I've already seen three comments about malicious scripts.. people clearly having no idea how torrents even work.
So... doesn't count ;) - jbooth, on 01/15/2009, -0/+1Any dynamic page would be hard pressed to be torrented in this manner. Most modern websites are generated on the fly from templates including bits of personal information for any kind of site that requires you to sign in for it (amazon, gmail, whatever).

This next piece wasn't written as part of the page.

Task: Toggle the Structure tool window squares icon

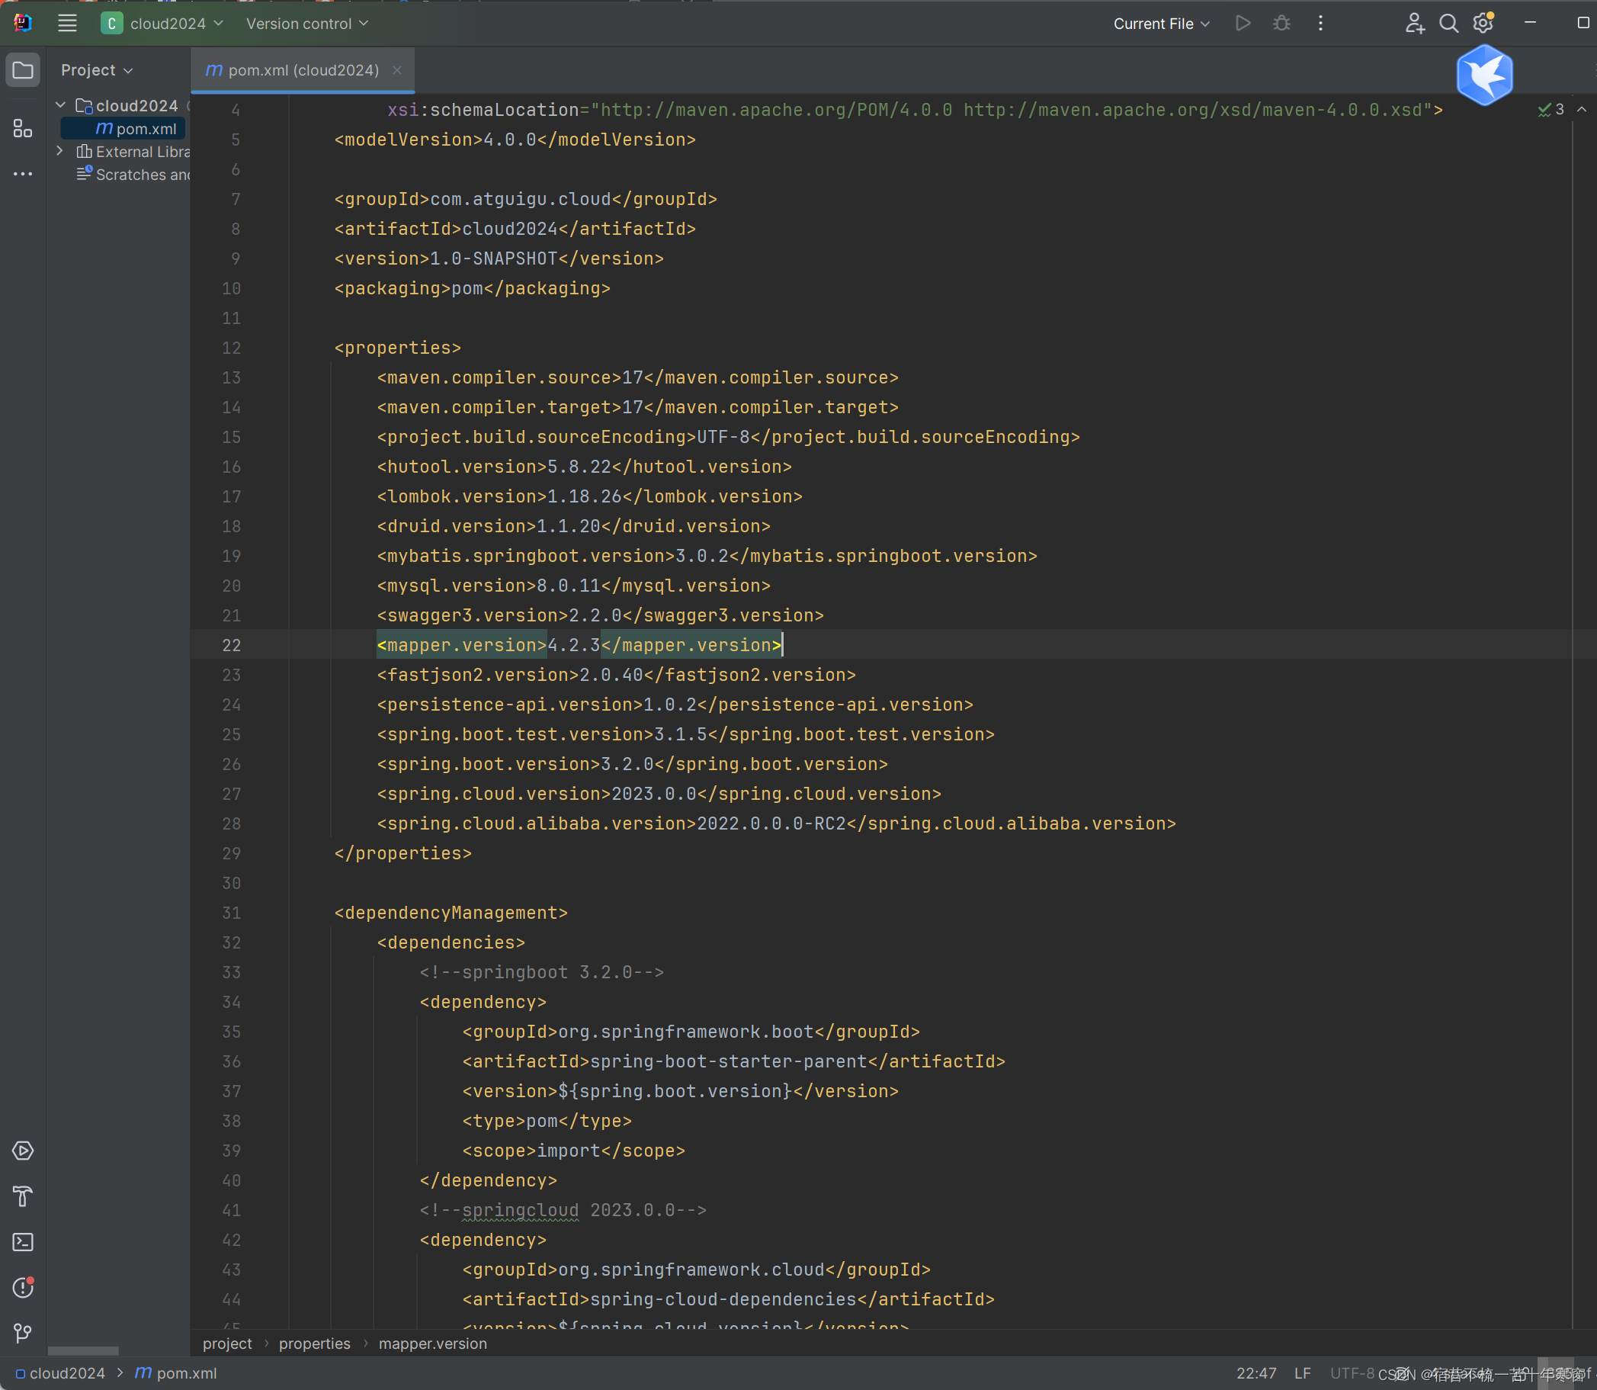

So we're stuck with loading someone's crappy html geocities website from 1997 that gets shut down every month from bandwith overuse? Count me out. - poprocksandsoda, on 01/15/2009, -0/+1Businesses care about handing off the risk of downtime to a third party who can be held accountable. Relying on static caches around the Internet provides zero control and accountability. In addition, it's 2008 and almost no one has static HTML content.
The real solution to this is scalable cloud-based servers which can rely on the service-based model provided by Amazon S3 or Microsoft Azure. The pay for scale model is the future. Not using a P2P protocol which while it seems on the surface to provide redundancy, only creates a wider attack surface. - cplusplus, on 01/15/2009, -0/+1Get ready to adapt. Wouldn't be nice if "large web farms, multiple sites, enhanced DNS, caching services and layer 7 caching servers" weren't needed?
- yurimxpxman, on 01/15/2009, -0/+1Not an original idea.